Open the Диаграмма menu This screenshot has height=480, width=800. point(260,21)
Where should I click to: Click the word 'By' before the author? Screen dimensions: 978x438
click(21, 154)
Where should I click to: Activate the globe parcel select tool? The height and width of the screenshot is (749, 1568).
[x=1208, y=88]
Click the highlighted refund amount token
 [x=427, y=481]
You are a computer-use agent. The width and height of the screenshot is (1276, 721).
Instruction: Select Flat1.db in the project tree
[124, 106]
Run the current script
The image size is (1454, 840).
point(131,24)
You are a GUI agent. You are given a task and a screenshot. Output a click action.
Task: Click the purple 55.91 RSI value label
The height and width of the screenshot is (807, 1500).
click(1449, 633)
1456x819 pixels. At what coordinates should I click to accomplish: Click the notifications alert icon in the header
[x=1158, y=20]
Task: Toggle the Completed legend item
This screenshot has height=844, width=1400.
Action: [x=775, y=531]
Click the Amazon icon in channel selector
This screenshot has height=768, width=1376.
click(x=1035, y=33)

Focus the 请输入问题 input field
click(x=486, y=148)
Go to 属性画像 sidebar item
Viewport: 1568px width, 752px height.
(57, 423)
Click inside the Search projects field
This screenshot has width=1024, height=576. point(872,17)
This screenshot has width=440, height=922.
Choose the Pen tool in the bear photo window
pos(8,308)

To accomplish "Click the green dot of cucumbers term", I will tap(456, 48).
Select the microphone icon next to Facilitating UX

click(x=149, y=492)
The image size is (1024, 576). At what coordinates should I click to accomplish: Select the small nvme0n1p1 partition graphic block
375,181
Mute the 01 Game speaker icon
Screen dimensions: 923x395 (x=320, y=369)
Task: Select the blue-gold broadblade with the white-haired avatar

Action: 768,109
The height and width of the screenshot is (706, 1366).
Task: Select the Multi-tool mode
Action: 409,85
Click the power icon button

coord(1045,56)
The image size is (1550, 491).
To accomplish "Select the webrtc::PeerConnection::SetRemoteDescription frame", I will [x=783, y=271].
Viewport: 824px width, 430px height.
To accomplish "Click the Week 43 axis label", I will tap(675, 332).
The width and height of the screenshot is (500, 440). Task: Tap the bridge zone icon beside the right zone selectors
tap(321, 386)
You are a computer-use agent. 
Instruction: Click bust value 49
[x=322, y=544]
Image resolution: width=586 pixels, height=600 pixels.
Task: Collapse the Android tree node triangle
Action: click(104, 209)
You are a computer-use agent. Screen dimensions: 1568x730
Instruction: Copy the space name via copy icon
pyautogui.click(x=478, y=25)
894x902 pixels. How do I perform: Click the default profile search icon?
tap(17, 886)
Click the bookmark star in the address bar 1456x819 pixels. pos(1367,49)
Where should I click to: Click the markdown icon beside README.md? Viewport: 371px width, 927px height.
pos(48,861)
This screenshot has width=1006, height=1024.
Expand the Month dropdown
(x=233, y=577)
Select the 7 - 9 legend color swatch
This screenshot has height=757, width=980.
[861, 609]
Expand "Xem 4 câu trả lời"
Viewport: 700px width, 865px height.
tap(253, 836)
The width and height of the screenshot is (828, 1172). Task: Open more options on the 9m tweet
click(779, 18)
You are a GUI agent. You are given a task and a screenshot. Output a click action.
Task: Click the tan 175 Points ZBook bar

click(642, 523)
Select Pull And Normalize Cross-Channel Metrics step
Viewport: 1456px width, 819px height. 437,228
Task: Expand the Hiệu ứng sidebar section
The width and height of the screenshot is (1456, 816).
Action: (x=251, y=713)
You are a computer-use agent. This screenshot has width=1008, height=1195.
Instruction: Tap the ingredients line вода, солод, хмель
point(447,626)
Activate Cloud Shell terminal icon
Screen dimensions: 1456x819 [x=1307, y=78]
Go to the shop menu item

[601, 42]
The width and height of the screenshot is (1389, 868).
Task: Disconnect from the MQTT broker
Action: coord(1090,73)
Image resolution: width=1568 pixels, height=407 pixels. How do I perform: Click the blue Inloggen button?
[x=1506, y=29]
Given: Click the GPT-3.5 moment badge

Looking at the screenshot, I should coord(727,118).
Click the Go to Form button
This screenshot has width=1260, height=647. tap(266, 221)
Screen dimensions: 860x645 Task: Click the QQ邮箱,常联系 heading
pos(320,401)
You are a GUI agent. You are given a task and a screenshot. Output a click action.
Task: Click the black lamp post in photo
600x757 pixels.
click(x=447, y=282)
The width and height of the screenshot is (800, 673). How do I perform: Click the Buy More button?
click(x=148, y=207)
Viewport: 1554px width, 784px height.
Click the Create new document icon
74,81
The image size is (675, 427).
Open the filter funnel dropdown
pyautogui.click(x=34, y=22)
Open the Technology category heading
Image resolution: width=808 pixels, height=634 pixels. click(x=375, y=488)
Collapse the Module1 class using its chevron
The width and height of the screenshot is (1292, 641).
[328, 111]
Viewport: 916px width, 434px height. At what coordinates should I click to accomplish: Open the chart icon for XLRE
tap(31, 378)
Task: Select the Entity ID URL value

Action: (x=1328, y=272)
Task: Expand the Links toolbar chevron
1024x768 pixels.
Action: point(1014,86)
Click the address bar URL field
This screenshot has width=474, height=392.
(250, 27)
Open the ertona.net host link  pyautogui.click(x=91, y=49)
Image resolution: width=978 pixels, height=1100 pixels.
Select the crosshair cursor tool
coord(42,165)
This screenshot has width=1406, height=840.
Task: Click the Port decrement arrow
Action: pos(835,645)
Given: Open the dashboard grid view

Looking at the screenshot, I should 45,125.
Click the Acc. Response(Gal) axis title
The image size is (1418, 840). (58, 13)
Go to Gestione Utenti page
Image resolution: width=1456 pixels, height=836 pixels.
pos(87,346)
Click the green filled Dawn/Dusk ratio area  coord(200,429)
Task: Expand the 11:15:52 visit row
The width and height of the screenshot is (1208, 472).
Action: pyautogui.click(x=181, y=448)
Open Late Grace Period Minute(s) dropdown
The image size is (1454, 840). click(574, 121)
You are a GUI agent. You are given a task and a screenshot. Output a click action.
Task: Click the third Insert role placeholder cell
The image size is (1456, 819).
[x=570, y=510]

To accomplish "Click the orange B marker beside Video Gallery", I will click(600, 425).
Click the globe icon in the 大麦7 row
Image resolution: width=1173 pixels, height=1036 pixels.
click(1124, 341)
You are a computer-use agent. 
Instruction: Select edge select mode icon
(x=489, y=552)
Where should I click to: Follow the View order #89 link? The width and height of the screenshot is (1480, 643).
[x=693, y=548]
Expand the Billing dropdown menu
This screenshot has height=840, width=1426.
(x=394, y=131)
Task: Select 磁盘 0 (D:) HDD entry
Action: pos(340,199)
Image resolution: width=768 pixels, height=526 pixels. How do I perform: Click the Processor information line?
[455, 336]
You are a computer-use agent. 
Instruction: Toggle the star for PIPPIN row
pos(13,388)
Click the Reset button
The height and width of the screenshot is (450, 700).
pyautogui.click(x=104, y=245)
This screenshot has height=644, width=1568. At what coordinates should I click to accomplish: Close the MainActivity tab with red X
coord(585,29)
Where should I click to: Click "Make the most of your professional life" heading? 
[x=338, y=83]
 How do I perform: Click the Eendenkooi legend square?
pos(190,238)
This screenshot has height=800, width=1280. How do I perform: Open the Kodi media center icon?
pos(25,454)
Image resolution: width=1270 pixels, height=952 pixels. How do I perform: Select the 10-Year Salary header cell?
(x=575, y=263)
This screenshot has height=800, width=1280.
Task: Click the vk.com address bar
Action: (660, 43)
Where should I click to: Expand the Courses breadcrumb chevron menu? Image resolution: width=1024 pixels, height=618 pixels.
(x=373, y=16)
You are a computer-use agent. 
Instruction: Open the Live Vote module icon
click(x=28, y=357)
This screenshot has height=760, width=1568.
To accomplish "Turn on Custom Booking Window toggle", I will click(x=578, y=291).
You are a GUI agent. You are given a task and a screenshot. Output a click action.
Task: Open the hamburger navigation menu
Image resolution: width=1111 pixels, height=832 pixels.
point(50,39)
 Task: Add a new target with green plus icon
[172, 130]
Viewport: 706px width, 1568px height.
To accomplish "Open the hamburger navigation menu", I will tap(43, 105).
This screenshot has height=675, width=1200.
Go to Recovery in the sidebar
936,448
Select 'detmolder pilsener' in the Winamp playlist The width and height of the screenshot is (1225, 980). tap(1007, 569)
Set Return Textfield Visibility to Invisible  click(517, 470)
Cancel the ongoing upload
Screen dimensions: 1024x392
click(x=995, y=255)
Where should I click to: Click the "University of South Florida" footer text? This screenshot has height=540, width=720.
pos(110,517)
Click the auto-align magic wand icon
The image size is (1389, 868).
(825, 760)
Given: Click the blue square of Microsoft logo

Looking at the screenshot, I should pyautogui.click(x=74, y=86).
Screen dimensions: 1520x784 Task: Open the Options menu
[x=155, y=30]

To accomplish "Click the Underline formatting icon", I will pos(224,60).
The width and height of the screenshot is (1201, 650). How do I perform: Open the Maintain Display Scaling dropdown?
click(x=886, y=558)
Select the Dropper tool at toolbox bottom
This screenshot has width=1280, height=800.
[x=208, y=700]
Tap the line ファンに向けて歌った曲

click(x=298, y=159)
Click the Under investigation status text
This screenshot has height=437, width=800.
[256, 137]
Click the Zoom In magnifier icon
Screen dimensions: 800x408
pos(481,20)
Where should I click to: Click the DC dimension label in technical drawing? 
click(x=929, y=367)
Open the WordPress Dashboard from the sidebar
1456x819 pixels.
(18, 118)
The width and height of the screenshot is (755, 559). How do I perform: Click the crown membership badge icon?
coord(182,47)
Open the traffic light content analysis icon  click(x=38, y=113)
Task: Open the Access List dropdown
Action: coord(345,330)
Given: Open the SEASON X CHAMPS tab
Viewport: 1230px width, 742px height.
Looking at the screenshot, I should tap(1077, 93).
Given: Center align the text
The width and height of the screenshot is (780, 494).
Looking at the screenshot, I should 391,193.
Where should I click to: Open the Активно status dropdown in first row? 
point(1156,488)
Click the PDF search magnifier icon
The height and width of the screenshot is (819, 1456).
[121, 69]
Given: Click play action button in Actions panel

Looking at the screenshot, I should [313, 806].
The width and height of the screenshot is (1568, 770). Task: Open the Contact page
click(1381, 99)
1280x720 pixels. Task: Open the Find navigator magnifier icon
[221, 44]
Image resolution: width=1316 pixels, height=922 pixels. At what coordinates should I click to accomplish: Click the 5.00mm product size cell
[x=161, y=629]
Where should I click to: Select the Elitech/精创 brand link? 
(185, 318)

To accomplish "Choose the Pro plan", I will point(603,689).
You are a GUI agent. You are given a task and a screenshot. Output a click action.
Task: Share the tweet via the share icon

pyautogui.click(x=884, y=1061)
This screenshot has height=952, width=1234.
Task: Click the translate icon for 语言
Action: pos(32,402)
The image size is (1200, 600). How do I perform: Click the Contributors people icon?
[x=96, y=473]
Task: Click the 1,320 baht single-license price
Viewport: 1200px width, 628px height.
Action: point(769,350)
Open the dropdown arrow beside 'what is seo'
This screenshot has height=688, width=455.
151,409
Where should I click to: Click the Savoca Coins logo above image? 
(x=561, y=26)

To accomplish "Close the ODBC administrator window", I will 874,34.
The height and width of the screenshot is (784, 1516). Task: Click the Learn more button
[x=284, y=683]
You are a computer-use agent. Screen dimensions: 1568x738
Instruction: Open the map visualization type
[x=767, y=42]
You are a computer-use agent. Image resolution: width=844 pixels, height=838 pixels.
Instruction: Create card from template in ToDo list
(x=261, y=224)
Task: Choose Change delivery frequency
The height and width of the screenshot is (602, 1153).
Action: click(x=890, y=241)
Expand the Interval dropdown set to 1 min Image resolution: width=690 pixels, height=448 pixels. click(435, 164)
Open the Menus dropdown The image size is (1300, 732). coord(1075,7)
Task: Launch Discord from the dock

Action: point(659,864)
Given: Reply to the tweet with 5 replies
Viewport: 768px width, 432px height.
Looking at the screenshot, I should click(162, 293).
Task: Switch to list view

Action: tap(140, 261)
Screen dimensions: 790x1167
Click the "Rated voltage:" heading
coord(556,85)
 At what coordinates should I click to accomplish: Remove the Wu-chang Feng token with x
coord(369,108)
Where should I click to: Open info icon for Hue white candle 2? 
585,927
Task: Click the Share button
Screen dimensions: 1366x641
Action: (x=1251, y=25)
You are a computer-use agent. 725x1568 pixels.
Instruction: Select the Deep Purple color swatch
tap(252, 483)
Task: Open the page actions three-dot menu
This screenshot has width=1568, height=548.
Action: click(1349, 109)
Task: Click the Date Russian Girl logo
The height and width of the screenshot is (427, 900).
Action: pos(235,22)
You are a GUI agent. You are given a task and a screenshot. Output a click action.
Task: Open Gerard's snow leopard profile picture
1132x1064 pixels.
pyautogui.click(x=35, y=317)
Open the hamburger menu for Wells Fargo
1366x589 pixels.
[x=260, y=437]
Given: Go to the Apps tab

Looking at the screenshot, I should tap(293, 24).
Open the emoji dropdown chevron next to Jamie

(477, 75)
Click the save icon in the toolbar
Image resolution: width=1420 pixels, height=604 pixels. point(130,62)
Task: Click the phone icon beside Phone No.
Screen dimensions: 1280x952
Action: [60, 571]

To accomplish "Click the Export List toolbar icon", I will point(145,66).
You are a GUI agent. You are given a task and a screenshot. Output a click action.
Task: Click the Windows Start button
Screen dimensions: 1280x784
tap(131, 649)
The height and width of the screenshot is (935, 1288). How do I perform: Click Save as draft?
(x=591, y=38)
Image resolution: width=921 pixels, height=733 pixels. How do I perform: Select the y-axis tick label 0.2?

§ What to produce
Convert everything above from the row containing "Image resolution: width=1316" down to the row containing "I will point(603,689)." into a JSON list of strings, with one string per line and blank lines omitted.

§ The reply
[
  "Image resolution: width=1316 pixels, height=922 pixels. At what coordinates should I click to accomplish: Click the 5.00mm product size cell",
  "[x=161, y=629]",
  "Where should I click to: Select the Elitech/精创 brand link? ",
  "(185, 318)",
  "To accomplish \"Choose the Pro plan\", I will point(603,689)."
]